Which is the appropriate model? We would suggest both. The genesis of reduced perfusion is very different than what might cause the posited increased response to reduced perfusion. From a genetic perspective, maternal and fetal (paternal) genes contributing to reduced placental perfusion are likely quite different than those rendering the woman sensitive to the putative results of reduced perfusion. Interestingly, many of these maternal constitutional factors or genetic factors that increase the risk of preeclampsia, eg, obesity, lipid abnormalities, black race, and metabolic syndrome are also risks for later life cardiovascular disease.

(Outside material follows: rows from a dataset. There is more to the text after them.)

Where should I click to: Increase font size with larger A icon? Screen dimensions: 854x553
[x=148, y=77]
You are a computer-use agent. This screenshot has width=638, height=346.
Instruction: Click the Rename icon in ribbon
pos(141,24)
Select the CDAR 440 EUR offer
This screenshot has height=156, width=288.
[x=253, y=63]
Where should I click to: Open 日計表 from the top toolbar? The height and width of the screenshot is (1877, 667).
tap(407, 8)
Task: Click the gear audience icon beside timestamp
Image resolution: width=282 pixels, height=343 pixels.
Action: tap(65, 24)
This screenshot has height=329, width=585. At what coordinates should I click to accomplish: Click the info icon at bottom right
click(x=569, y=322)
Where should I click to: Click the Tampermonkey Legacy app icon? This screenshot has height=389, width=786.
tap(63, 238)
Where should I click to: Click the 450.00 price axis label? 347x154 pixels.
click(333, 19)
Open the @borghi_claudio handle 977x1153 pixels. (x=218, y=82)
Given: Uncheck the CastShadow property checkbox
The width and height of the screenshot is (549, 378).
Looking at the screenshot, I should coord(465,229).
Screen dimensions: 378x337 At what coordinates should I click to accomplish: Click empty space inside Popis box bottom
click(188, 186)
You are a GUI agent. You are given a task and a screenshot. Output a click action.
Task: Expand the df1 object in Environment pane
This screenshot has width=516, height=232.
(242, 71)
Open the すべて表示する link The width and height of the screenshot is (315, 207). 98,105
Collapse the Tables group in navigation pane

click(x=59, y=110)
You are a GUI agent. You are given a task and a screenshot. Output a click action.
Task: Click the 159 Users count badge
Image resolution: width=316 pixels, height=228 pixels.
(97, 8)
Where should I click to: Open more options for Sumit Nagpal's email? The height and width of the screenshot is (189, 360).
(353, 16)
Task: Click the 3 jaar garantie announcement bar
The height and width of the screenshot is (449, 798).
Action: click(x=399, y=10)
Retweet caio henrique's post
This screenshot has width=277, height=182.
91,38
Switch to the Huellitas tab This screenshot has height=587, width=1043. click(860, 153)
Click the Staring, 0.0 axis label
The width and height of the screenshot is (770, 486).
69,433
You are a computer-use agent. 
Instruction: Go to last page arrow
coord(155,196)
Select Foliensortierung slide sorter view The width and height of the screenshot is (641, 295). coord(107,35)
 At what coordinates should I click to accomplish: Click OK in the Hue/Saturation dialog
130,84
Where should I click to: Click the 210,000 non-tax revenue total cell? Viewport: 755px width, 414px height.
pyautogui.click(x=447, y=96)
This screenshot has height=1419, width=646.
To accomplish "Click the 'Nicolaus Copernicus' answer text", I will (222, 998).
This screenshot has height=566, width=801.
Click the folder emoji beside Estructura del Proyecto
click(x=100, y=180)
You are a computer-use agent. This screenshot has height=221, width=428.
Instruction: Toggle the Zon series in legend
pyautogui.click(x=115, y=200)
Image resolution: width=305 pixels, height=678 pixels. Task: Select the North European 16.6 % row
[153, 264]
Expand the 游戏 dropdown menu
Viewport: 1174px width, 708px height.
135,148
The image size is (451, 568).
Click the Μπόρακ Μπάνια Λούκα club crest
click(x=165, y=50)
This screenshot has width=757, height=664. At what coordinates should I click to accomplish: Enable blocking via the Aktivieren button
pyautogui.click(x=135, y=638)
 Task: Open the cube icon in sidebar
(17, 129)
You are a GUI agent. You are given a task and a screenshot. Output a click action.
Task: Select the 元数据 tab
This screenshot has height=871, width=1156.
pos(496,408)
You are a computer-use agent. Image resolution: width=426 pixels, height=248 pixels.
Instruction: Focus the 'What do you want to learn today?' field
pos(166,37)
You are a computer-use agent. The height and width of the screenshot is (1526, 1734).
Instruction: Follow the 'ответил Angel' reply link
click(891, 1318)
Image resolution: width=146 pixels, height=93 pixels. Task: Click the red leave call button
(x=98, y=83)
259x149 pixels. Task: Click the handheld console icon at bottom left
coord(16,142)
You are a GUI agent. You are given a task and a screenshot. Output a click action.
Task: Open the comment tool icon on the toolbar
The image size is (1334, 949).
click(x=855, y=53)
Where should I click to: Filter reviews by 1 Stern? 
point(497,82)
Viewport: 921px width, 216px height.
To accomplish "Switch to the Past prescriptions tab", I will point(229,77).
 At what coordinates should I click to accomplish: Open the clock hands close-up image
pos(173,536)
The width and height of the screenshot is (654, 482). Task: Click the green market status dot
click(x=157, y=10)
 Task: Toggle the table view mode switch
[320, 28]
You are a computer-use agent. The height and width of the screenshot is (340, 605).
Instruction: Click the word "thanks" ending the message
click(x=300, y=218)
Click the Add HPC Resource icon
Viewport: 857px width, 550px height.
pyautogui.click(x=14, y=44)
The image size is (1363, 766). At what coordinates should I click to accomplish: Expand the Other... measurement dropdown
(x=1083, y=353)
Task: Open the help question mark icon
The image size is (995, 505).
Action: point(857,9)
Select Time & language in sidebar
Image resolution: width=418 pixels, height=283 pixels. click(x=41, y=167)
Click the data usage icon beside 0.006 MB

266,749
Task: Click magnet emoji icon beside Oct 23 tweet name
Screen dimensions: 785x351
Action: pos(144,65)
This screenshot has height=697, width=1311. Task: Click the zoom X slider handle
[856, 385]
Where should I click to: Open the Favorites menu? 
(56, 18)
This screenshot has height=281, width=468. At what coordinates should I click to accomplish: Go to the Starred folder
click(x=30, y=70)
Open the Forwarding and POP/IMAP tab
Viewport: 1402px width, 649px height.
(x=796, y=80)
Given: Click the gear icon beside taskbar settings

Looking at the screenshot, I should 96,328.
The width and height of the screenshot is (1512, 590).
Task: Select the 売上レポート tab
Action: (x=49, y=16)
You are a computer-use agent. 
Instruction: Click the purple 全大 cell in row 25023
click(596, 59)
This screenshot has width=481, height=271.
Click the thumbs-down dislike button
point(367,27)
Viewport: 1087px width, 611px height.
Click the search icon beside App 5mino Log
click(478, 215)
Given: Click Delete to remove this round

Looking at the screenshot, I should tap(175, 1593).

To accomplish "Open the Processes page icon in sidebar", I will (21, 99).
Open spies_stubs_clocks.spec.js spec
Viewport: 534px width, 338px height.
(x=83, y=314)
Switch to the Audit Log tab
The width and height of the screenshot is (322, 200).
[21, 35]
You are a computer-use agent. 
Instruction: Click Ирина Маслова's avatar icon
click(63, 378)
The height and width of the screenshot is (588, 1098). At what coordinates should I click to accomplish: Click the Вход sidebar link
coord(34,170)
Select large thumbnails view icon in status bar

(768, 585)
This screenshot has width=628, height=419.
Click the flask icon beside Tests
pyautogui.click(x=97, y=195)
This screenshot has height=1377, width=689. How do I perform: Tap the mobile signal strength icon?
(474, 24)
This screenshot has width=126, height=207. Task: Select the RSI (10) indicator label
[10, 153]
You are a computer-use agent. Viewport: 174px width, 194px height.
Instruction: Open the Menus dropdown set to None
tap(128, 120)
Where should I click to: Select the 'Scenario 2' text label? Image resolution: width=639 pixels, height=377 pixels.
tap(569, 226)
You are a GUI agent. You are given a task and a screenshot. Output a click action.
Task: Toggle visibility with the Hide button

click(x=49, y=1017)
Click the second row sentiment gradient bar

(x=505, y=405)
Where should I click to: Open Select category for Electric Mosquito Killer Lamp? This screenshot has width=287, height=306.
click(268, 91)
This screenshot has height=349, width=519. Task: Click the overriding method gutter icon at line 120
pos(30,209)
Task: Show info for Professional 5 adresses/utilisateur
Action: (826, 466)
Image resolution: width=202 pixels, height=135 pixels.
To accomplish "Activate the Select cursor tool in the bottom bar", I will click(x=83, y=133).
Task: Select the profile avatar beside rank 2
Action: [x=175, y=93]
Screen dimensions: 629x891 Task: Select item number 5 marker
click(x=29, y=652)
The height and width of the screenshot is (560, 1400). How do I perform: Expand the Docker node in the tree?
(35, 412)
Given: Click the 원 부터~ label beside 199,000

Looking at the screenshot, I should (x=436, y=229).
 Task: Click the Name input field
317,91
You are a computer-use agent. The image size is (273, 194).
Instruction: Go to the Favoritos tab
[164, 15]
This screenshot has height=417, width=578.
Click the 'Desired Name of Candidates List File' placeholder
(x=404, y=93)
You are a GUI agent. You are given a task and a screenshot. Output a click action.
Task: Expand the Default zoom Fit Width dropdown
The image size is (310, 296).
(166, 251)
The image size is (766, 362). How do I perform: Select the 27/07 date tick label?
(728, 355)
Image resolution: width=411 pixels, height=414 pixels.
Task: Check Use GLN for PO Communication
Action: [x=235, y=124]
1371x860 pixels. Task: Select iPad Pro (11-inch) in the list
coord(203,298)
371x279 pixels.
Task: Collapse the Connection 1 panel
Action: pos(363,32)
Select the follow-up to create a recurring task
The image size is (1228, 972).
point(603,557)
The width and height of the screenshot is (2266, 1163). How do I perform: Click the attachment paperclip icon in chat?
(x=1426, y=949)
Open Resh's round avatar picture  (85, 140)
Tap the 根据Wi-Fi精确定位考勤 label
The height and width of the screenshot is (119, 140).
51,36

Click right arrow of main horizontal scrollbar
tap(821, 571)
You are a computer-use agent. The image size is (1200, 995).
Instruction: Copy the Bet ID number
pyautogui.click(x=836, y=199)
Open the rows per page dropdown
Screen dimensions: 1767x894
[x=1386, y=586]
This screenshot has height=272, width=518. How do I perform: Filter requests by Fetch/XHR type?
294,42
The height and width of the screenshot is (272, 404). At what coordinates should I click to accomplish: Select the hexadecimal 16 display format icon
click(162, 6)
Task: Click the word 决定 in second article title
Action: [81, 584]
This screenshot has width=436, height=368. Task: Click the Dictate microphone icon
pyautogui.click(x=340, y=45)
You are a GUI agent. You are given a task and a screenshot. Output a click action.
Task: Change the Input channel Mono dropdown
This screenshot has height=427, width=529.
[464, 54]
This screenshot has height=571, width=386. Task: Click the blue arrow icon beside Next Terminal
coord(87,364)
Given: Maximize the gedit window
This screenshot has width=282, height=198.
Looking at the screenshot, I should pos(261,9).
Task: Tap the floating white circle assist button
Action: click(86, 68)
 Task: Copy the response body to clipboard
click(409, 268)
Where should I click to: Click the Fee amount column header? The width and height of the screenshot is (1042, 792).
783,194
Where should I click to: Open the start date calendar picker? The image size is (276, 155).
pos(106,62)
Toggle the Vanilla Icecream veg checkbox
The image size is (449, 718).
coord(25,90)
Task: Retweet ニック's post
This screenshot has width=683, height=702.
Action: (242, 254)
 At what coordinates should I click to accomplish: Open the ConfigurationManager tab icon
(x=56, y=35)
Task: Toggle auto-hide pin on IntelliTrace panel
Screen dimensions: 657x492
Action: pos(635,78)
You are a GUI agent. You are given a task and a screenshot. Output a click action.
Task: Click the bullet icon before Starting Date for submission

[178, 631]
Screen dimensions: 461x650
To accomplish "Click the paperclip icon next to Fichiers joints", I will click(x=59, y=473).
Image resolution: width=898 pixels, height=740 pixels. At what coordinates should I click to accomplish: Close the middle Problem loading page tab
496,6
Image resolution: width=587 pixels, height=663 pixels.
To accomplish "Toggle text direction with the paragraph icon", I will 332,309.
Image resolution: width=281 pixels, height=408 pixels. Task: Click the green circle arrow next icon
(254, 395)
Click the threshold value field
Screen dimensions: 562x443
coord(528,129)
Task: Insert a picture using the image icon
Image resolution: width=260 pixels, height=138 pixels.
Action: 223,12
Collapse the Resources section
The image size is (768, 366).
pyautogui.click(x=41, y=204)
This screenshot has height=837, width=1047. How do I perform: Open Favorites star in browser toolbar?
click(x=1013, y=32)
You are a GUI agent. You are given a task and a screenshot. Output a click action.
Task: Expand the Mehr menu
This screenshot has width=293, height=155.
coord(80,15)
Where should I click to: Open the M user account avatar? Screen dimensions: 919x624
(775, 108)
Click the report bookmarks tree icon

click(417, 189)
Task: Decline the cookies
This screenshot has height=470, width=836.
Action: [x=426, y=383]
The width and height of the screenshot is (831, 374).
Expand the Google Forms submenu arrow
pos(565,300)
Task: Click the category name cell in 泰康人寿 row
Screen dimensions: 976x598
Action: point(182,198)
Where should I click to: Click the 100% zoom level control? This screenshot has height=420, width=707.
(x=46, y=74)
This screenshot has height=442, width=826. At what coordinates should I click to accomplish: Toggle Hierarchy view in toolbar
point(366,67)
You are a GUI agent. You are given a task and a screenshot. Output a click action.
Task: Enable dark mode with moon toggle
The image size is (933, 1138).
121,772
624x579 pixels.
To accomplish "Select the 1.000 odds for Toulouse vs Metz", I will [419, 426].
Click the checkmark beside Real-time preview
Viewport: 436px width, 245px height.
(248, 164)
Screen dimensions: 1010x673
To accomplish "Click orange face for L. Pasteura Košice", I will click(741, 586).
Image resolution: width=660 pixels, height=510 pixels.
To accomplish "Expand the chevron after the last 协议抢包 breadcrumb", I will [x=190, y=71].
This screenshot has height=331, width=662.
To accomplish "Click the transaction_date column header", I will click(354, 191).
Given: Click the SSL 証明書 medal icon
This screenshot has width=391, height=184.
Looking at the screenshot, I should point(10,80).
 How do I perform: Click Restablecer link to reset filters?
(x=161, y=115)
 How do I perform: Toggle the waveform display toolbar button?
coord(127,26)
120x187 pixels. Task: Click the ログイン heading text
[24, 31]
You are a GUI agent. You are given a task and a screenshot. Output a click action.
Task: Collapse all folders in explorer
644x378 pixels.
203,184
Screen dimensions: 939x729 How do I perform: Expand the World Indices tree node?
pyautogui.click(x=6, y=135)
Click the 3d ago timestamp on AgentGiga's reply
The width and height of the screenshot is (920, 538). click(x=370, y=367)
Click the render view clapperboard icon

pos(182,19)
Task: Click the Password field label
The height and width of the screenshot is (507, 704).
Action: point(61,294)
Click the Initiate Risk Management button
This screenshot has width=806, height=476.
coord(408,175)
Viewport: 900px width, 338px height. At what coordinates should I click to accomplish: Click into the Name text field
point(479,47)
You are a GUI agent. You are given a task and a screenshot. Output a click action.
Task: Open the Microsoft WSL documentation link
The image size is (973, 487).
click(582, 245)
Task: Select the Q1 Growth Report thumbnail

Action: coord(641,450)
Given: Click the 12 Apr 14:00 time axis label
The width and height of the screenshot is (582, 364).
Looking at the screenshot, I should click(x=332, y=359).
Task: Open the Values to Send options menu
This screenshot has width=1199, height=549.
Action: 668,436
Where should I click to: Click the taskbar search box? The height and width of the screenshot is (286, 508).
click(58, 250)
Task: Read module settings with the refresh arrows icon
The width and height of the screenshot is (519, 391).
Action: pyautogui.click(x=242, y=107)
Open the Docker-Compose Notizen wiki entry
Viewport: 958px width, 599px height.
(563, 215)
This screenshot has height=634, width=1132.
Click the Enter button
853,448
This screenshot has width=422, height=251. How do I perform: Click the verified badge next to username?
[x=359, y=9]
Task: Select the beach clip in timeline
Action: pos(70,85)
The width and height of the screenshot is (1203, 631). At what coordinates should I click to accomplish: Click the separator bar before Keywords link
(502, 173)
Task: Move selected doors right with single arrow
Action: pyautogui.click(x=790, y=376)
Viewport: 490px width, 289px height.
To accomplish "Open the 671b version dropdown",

The data in the current study indicate a further level of complexity. In this study early onset preeclampsia, the variety of preeclampsia most associated with later life cardiovascular disease, is the form best predicted by IUGR, the marker of reduced perfusion. It appears that not only are the constitutional factors associated with the maternal response but that they may also be associated with abnormal implantation, failed vascular remodeling, and reduced placental perfusion. Preterm birth without preeclampsia in work by the same group predicts cardiovascular disease better than term preeclampsia.⁶ In addition, habitual abortion associated with similar abnormalities of placental bed vascular remodeling but with no maternal syndrome of preeclampsia is also associated with abnormal endothelial function long after delivery.¹² These data suggest that at least some of the constitutional factors leading to the maternal preeclampsia syndrome in response to reduced placental perfusion can also contribute to reduced perfusion.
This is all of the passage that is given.